Il debito dell’area dell’euro raggiungerebbe un massimo nel 2021 al 98% del PIL, per poi registrare un lieve calo. La flessione nel periodo 2022-2023 è dovuta principalmente al differenziale favorevole tra tasso di interesse e tasso di crescita, il quale più che compensa i persistenti, ancorché calanti, disavanzi primari.

4 Prezzi e costi

L’inflazione misurata sullo IAPC dovrebbe aumentare sensibilmente dallo 0,3% nel 2020 a una media dell’1,5% nel 2021 e raggiungere un massimo al 2,0% nel quarto trimestre dell’anno, per poi scendere all’1,2% nel 2022 e successivamente salire all’1,4% nel 2023 (grafico 2). Il considerevole aumento registrato dall’inflazione in gennaio, allo 0,9% dal -0,3% in dicembre, va ricondotto principalmente alla forte crescita dello IAPC al netto della componente energetica e alimentare, che è stata in parte dovuta a una consistente variazione dei pesi all’interno dello IAPC di riflesso alle mutate abitudini di consumo nel contesto della pandemia nel 2020[5]. Oltre all’impatto esercitato dalle variazioni dei pesi, il balzo dell’inflazione complessiva ha riflesso anche una serie di fattori temporanei: il venir meno del temporaneo abbassamento delle aliquote IVA in Germania, i ritardi nei periodi dei saldi in alcuni paesi e l’impatto della recente impennata dei corsi petroliferi sulla componente energetica. Inoltre, la quota considerevole di prezzi imputati per l’inflazione misurata sullo IAPC al netto dei beni alimentari ed energetici in gennaio (18%) implica un’incertezza maggiore del consueto riguardo alle pressioni effettive sui prezzi nell’economia. In prospettiva, l’inflazione salirebbe al 2,0% nel quarto trimestre del 2021. Tornerebbe poi a scendere portandosi all’1,0% agli inizi del 2022, con il venir meno dell’impatto dei fattori temporanei sul tasso sui dodici mesi, e successivamente aumenterebbe gradualmente fino a raggiungere l’1,4% nel 2023[6]. Dopo una netta inversione di segno, dal -6,8% nel 2020 al 6,1% nel 2021, la componente energetica dello IAPC fornirebbe un contributo sostanzialmente neutro all’inflazione complessiva nel 2022 e nel 2023. Nella componente alimentare, il forte aumento del 2020 connesso al COVID-19 sarebbe riassorbito nel 2021; a partire dalla metà del 2022 ci si attende tuttavia un nuovo incremento, che porterebbe il tasso di variazione dei prezzi dei beni alimentari all’1,9% nel 2023.

Estratto del dataset:
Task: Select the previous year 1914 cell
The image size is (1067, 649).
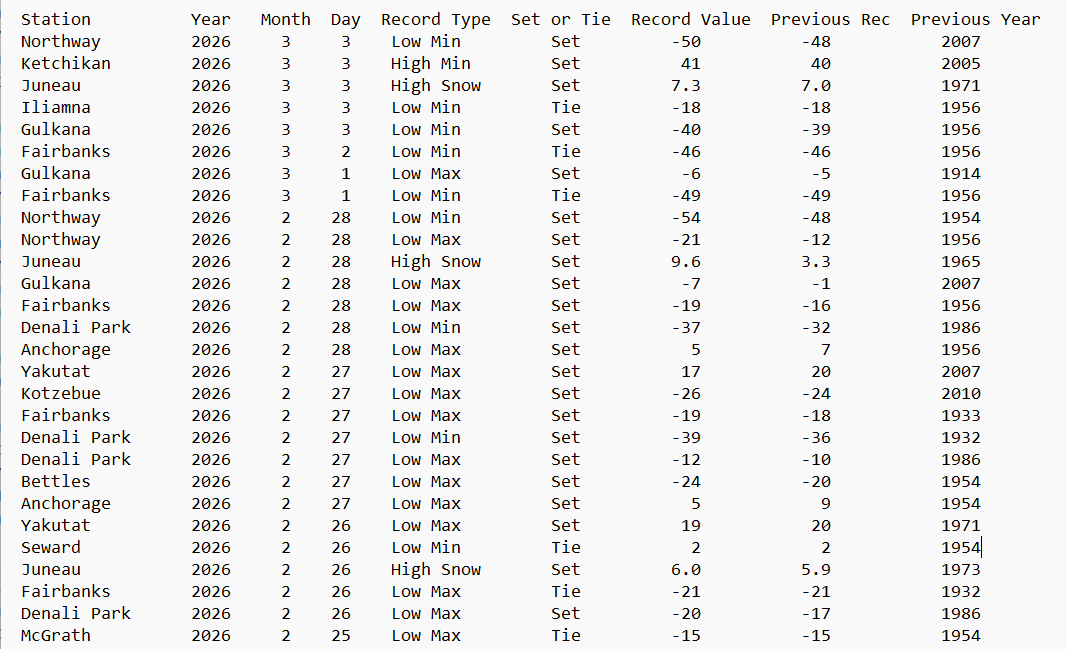Action: click(960, 173)
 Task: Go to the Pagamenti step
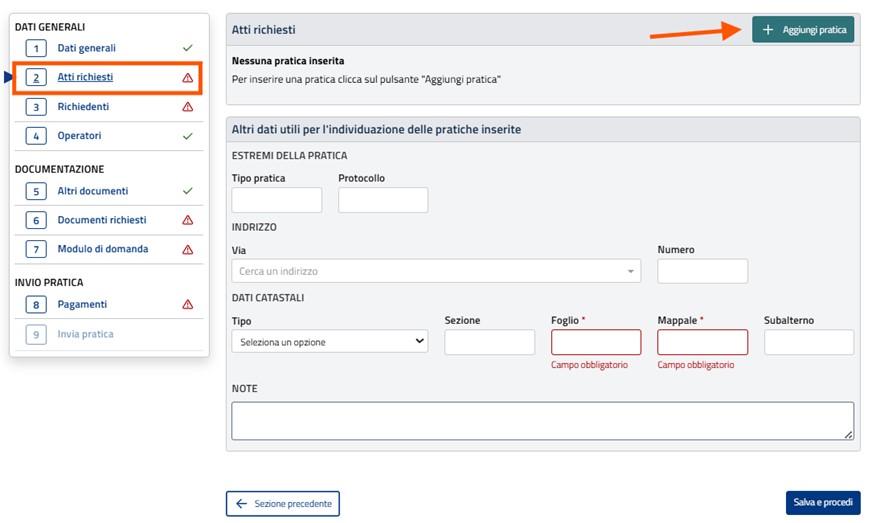click(82, 305)
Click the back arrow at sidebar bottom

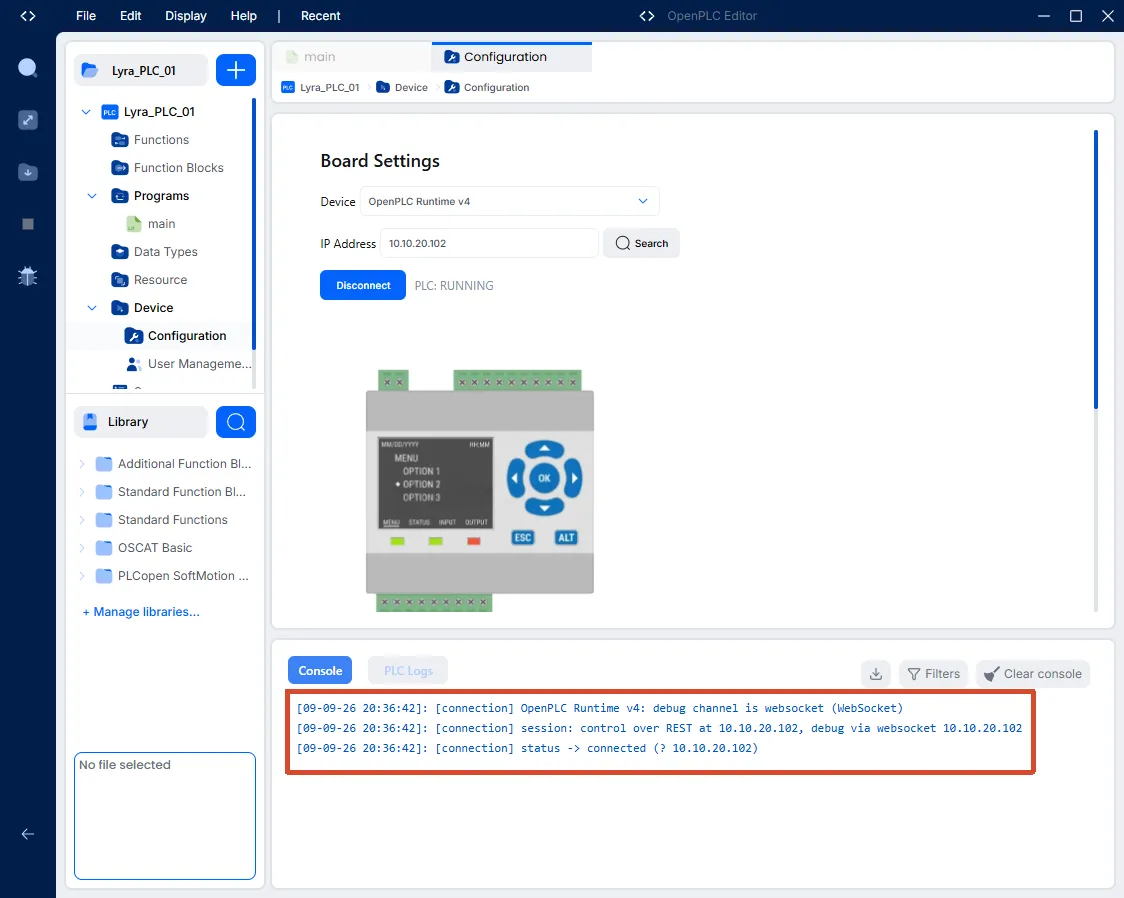tap(27, 833)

Compito operativo A: Nel brano sulle proiezioni economiche dell'area dell'euro, a quale livello in rapporto al PIL arriverebbe il debito nel suo massimo del 2021?
Compito operativo B: Prosegui il brano sulle proiezioni dei prezzi nell'area dell'euro a partire dall'ultima frase riportata.

Esito del compito A: Al 98% del PIL.

Esito del compito B:
L’inflazione misurata sullo IAPC al netto dei beni energetici e alimentari dovrebbe aumentare dallo 0,7% nel 2020 all’1,3% nel 2023, evidenziando una forte volatilità su base trimestrale nel 2021 e nel 2022. Gli andamenti volatili sono connessi specialmente alle variazioni dei pesi all’interno dello IAPC e agli effetti delle imposte indirette, che dovrebbero portare l’indice calcolato escludendo la componente energetica e alimentare su un minimo in estate, seguito da un recupero piuttosto consistente nell’ultimo trimestre del 2021. Se si prescinde dall’impatto delle variazioni dei pesi e delle imposte indirette, l’inflazione di fondo dovrebbe rafforzarsi gradualmente nel contesto della ripresa economica in atto.

Grafico 2

IAPC dell’area dell’euro

(variazioni percentuali annue)

Nota: la linea verticale indica l’inizio dell’orizzonte temporale di proiezione. Il grafico non mostra gli intervalli di valori delle proiezioni. Ciò rispecchia il fatto che, nelle circostanze attuali, il calcolo standard degli intervalli (basato sugli errori storici di proiezione) non fornirebbe un’indicazione attendibile dell’incertezza senza precedenti che caratterizza le attuali proiezioni. Invece, per meglio illustrare l’attuale incertezza, nella sezione 5 sono presentati scenari alternativi basati su ipotesi diverse riguardo all’evoluzione futura della pandemia di COVID-19 e alle relative misure di contenimento.

I regimi di sostegno al mantenimento del posto di lavoro comportano una forte volatilità della crescita del reddito per occupato ma attutiscono l’impatto dei movimenti dell’attività economica sui costi salariali a carico delle imprese. Questi regimi, che incidono principalmente sul reddito per occupato nel 2021, salvaguardano l’occupazione in presenza di una riduzione significativa del numero di ore lavorate, facendo scendere il tasso di variazione annuo del reddito per occupato. Con il graduale venir meno del loro impatto e la normalizzazione degli andamenti nei mercati del lavoro, l’incremento del reddito per occupato dovrebbe aumentare gradualmente portandosi nel 2023 al 2,3%, un livello lievemente superiore a quelli osservati prima della pandemia.

Al di là delle forti oscillazioni nel 2021, la crescita del costo del lavoro per unità di prodotto darebbe origine, nell’insieme, a spinte inflazionistiche solo modeste. Le pronunciate oscillazioni riflettono in larga parte gli andamenti attesi della produttività, più che dei salari. Il forte incremento della produttività del lavoro sia nel 2021 nel contesto di una ripresa della produzione a fronte di mercati del lavoro ancora stagnanti sia, in misura inferiore, nel 2022 dovrebbe determinare una crescita del costo unitario del lavoro negativa in questi due anni prima di un ritorno in territorio modestamente positivo nel 2023.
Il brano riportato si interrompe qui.